Une partie de cette énergie est utilisée pour l’entraînement mécanique des moulins, via des bielles de taille respectable et de gros engrenages, réducteurs ou multiplicateurs, bien huilés, qui semblent pouvoir fonctionner pendant des siècles.

Ces machines alternatives me rappellent celles, à basse, moyenne ou haute pression, que l’on

apprenait, futurs Officiers de la Marine Marchande, à faire fonctionner dans les locaux de techno de l’Ecole Nationale de la Marine Marchande, dans les années 70, au Havre. Increvables…

Une autre partie de la vapeur produite est utilisée pour la distillation dans les colonnes.

Les cuves de fermentation en inox (contenance 28 000 litres chez Depaz) sont remplies de vesou, auquel on ajoute des levures de fermentation.

48 heures plus tard, la fermentation a transformé le sucre en alcool, et le vin de canne ainsi obtenu titre alors 5 à 6° d’alcool.

Vient alors le moment de la distillation de ce vin de canne dans les colonnes à distiller, qui produira le rhum proprement dit.

Chaque cuve de 28 000 litres de vesou produit ainsi, après distillation, environ 3000 litres de rhum.

Les méthodes de distillation et le savoir-faire ancestral de chaque distillerie crée, avec le terroir, les caractères (organoleptiques) de chaque rhum agricole.

La distillation est donc un processus de concentration de l’alcool et des arômes initialement contenus dans le vin de canne.

A l’intérieur des colonnes à distiller, la vapeur monte et le vin de canne descend.

A chaque plateau, la vapeur se charge en alcool par barbotage, avant d’être refroidie dans les condenseurs, à l’intérieur desquels circule l’eau de captage de la Montagne Pelée.
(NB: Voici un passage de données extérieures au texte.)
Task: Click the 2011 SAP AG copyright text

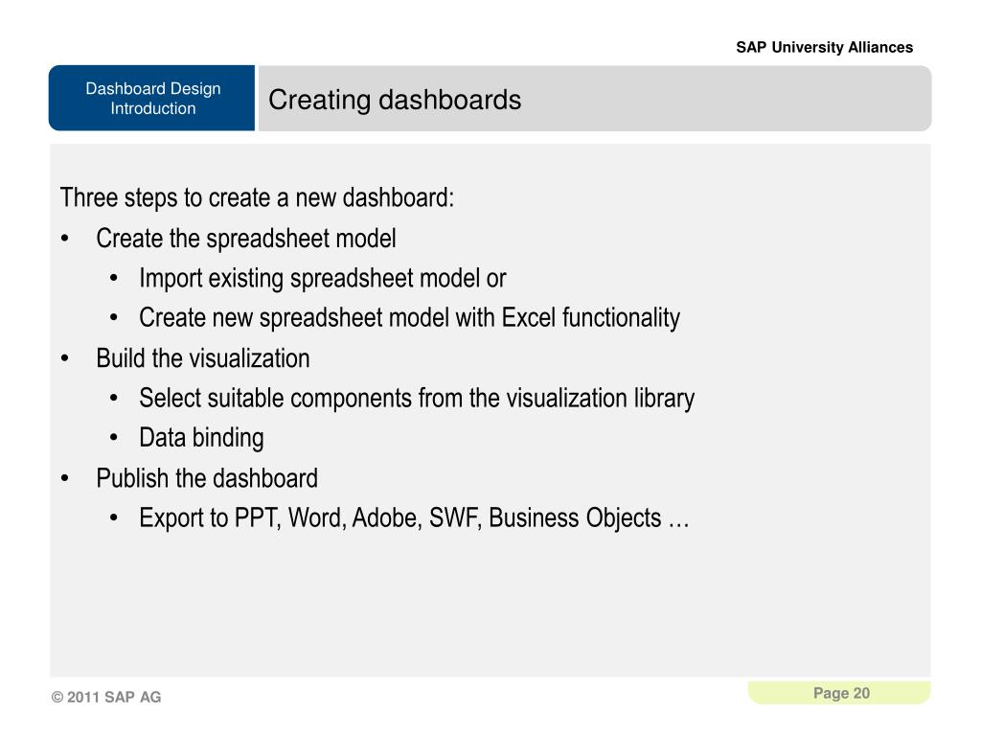Action: coord(106,697)
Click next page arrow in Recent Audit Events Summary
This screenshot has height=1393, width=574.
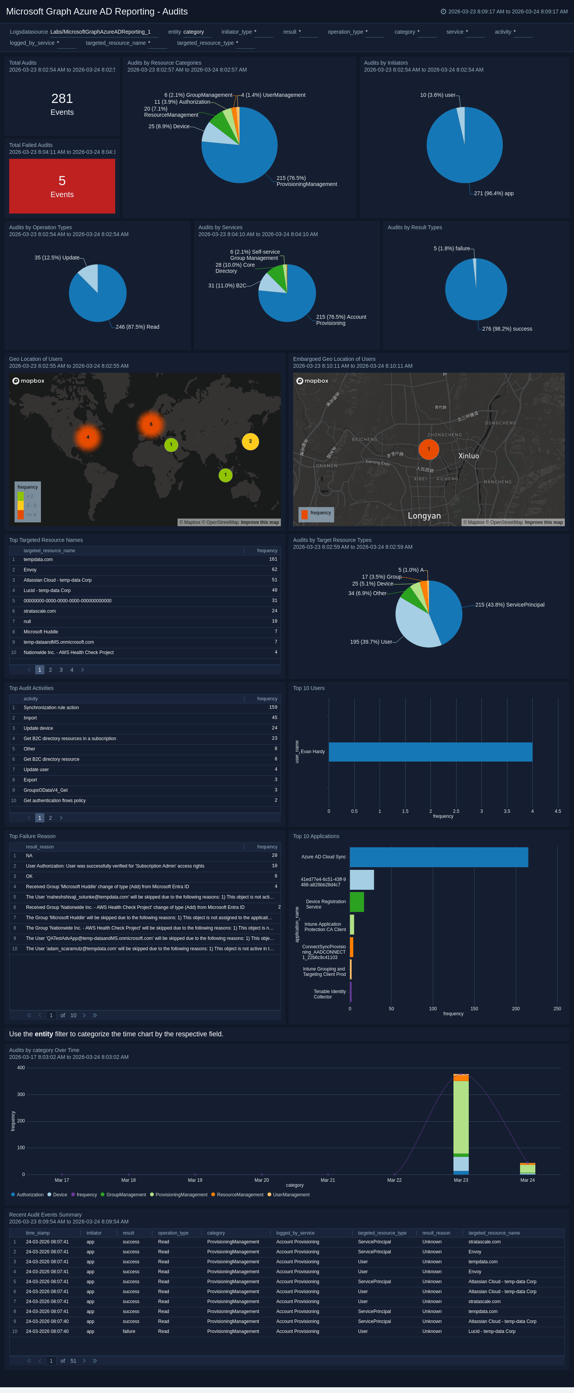(x=84, y=1361)
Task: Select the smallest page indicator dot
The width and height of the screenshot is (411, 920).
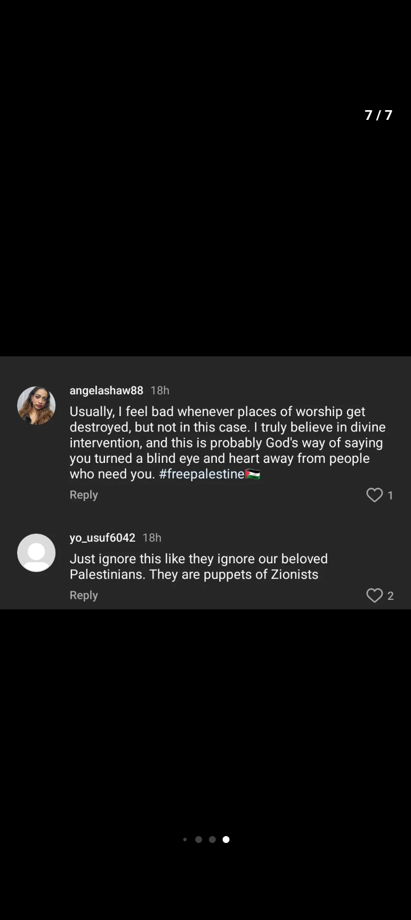Action: [185, 840]
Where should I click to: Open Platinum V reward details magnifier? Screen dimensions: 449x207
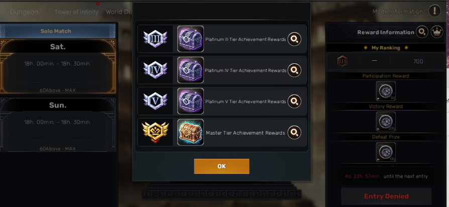294,101
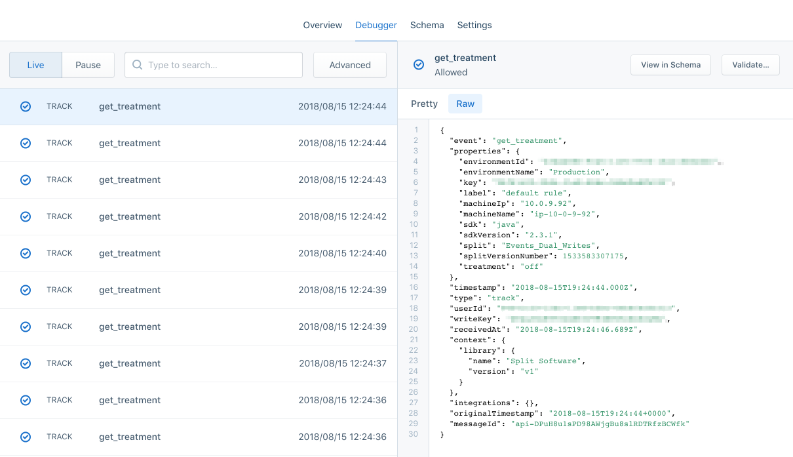This screenshot has height=457, width=793.
Task: Click the checkmark icon beside the 12:24:42 event
Action: coord(26,216)

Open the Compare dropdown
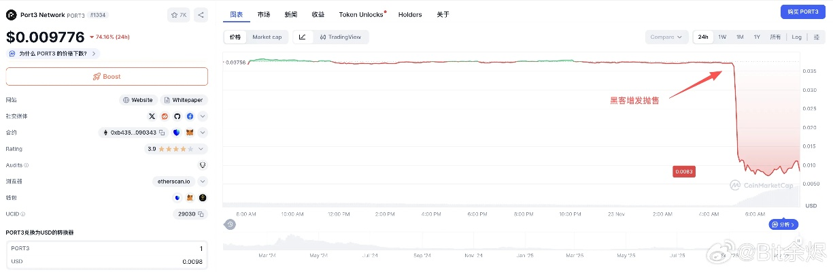click(666, 37)
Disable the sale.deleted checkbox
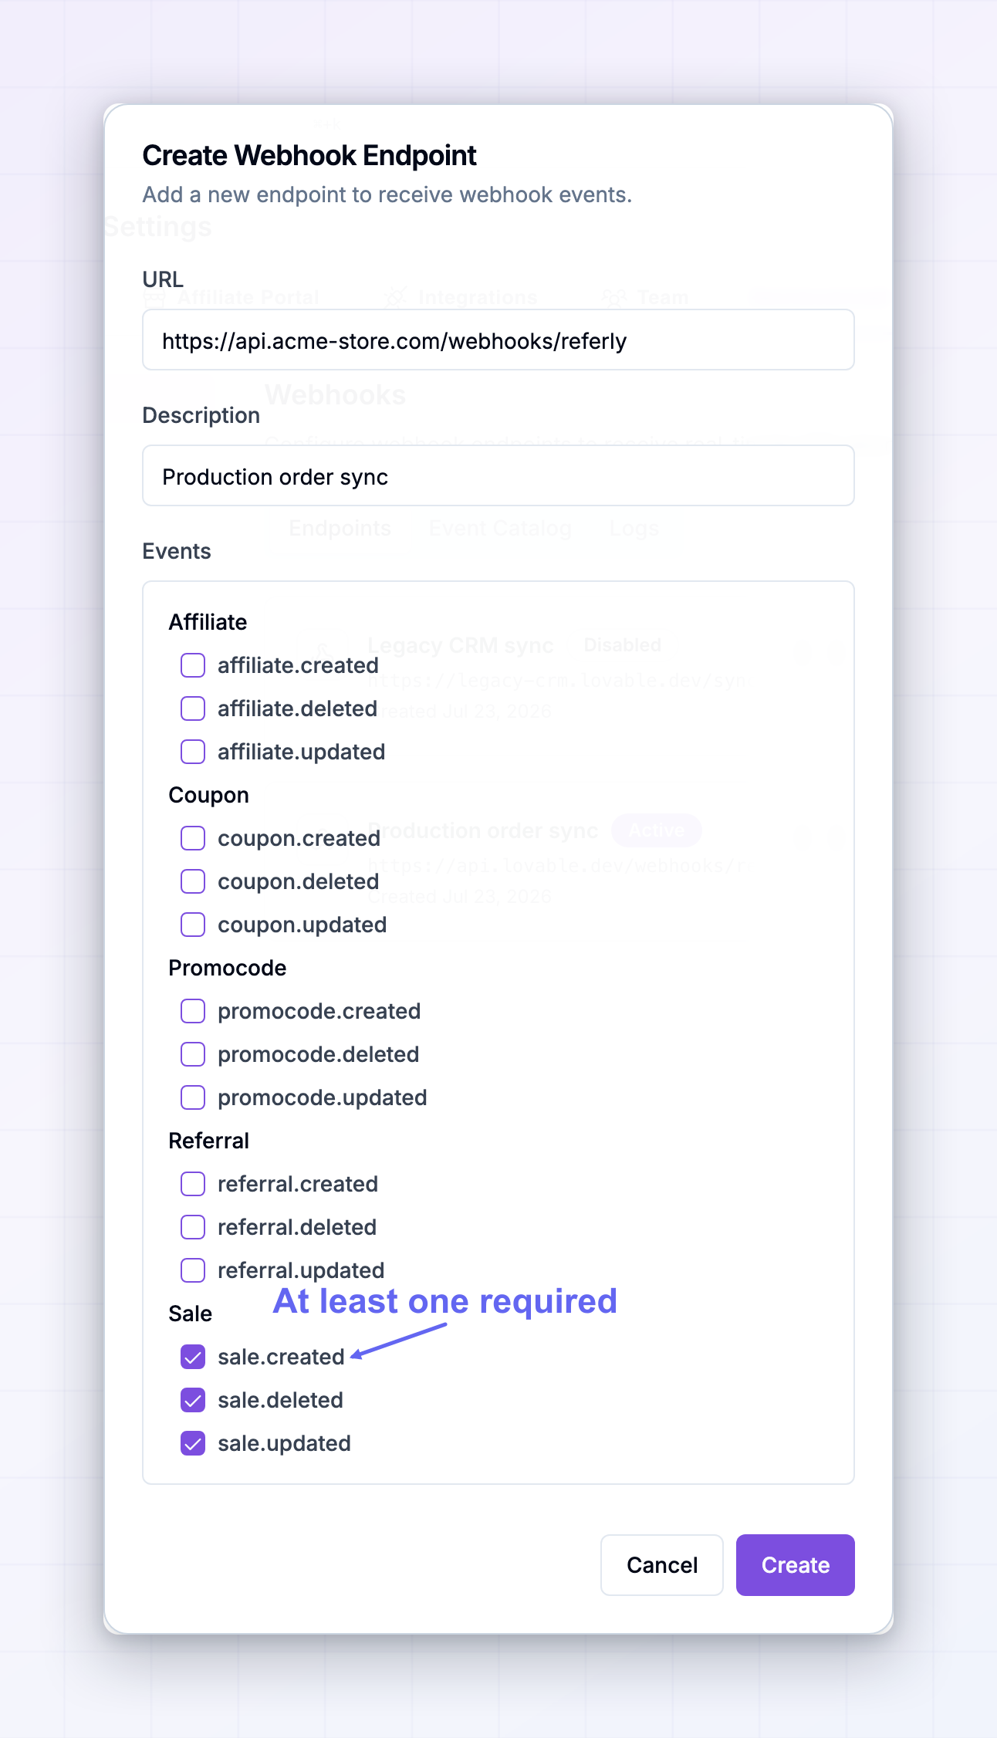 pyautogui.click(x=193, y=1400)
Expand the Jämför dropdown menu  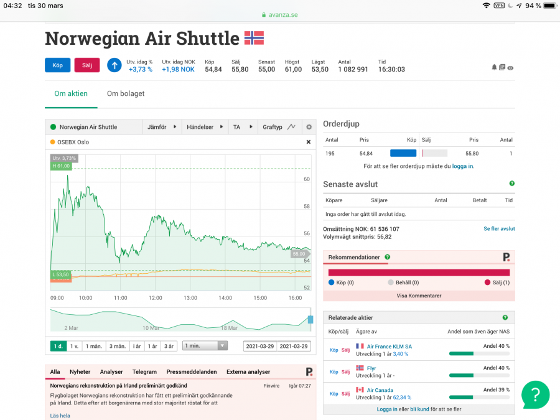162,127
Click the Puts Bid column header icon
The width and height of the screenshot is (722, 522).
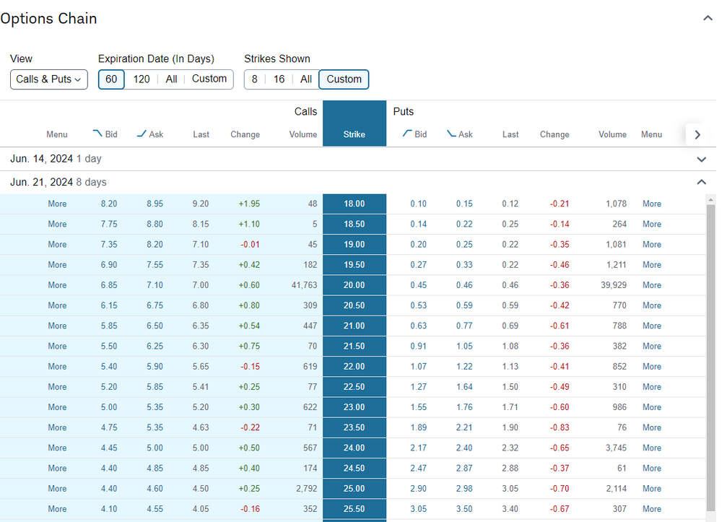(407, 134)
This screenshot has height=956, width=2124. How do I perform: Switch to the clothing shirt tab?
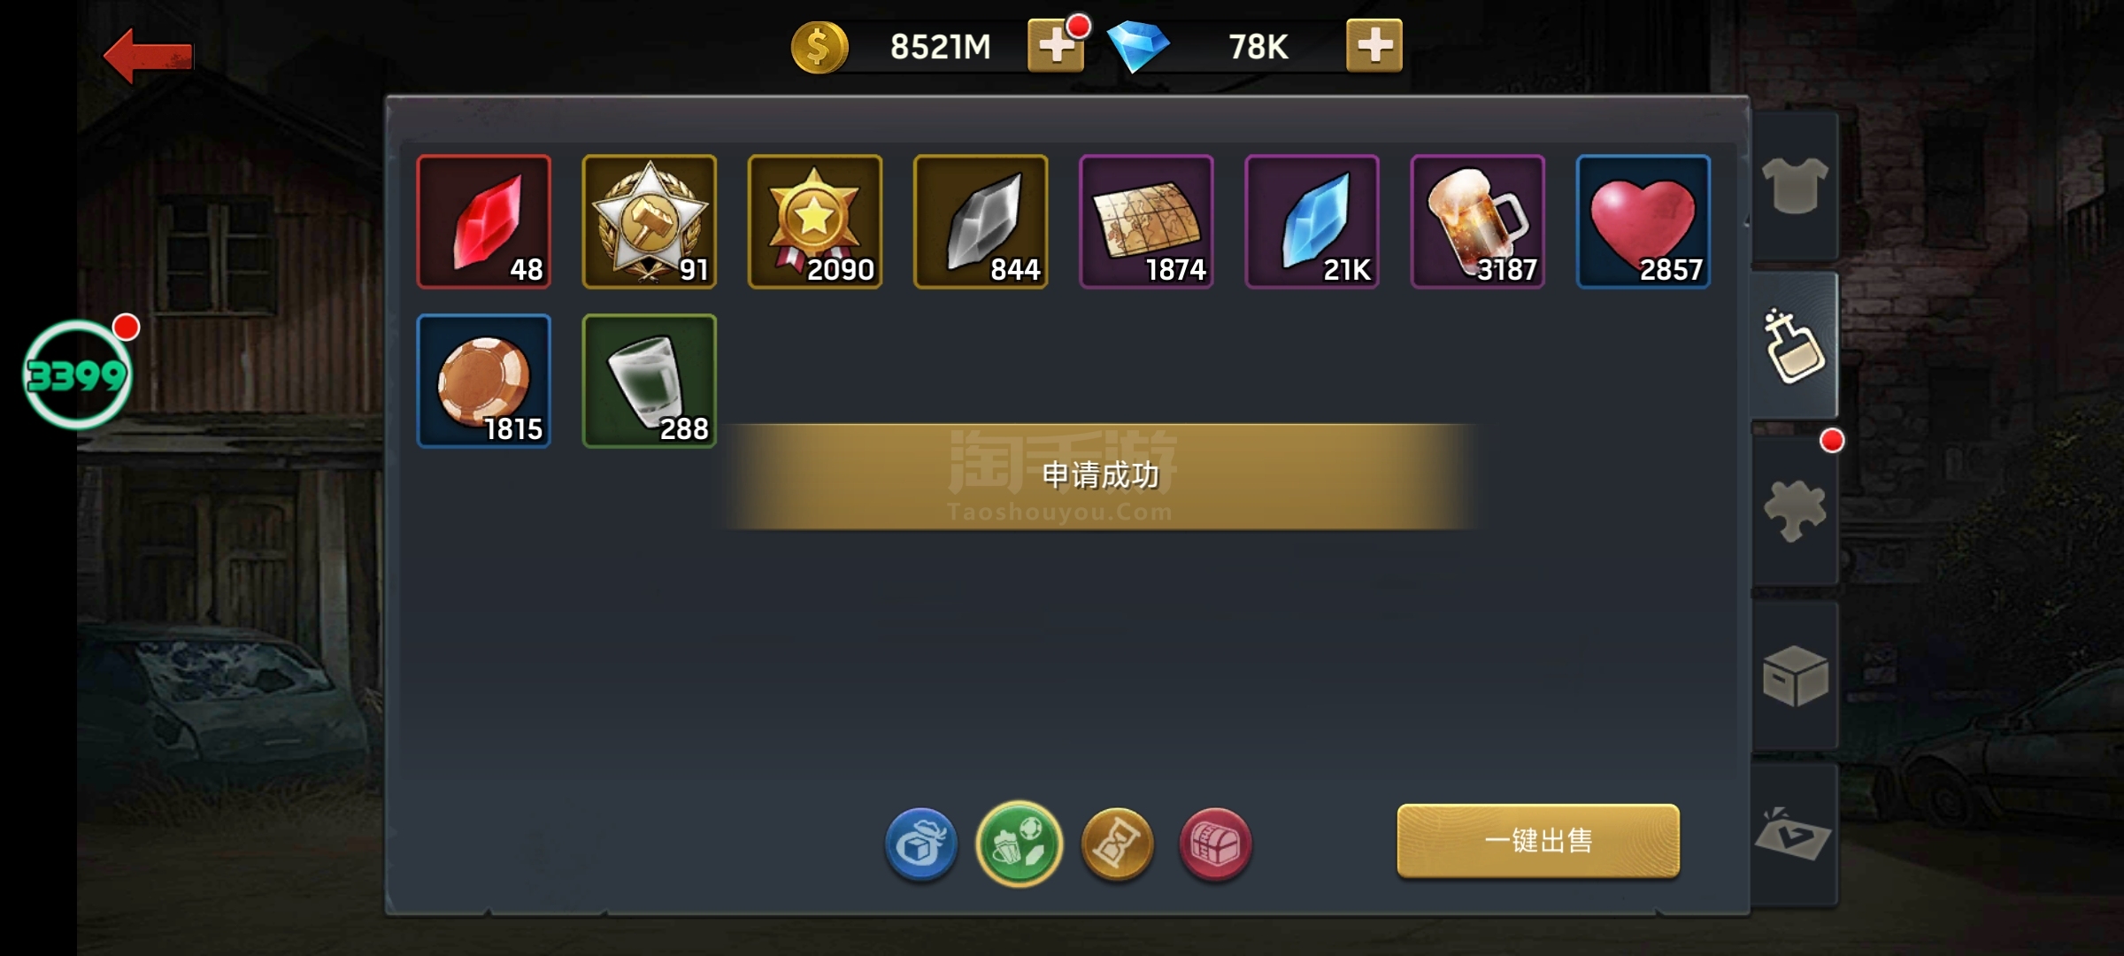click(1795, 186)
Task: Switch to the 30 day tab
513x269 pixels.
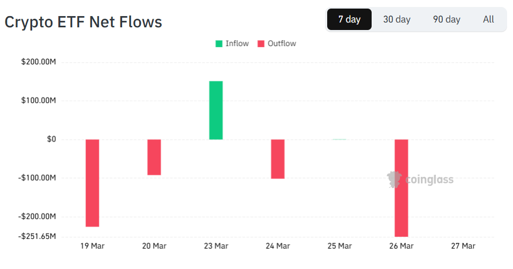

Le rhum, transparent comme de l’eau claire, coule en bas des colonnes, il titre alors 70°…

Chaque distillerie, un peu comme en Ecosse, a (en principe) sa propre source d’eau naturelle qui alimente la distillerie, et est utilisée, après filtrage, au coupage du rhum, afin de ramener son degré d’alcool à 50, 55 ou 62° aux Antilles.

Mais c’est un sujet sur lequel les rhumiers ne s’étendent pas, peut-être considèrent-ils que le fait d’ajouter de l’eau pour couper le rhum à 70° est peu vendeur en terme d’image du produit ?

De même, aucune distillerie ne fait visiter la phase d’embouteillage.

Mystère…

Moi, j’en déduis néanmoins logiquement, à titre personnel, et à mon humble échelle, que boire du rhum, c’est quelque part boire de l’eau… Non ?

Selon le type de rhum auquel il est destiné, le vieillissement se fait alors en cuve inox pour le rhum blanc, dans des foudres de chêne pour le rhum doré, et dans des fûts de chêne pour le rhum vieux.

Oh là, cela suffit, pendant que je discoure, le soleil décline sur l’horizon en rougeoyant de tous ses feux du soir…

Ti-punch ? Ti-punch….

Santé !!!

Olivier
La très belle distillerie Depaz, à Saint-Pierre.

La canne à sucre, ici coupée à la main, en route pour la distillerie La Mauny.

Réception de la canne à la distillerie La Mauny.

Les machines alternatives à vapeur (Depaz)

Le vesou, jus de canne brut de broyage.

Colonnes de distillation du vin de canne (La Mauny).

Les cuves de stockage, chez Depaz.

Réserve d'allégresse, chez Depaz.

La propriété des rhumiers Depaz...

...et la châtelaine d'un jour...

Ah, si j'avais pu l'arrimer sur le pont de Jangada...!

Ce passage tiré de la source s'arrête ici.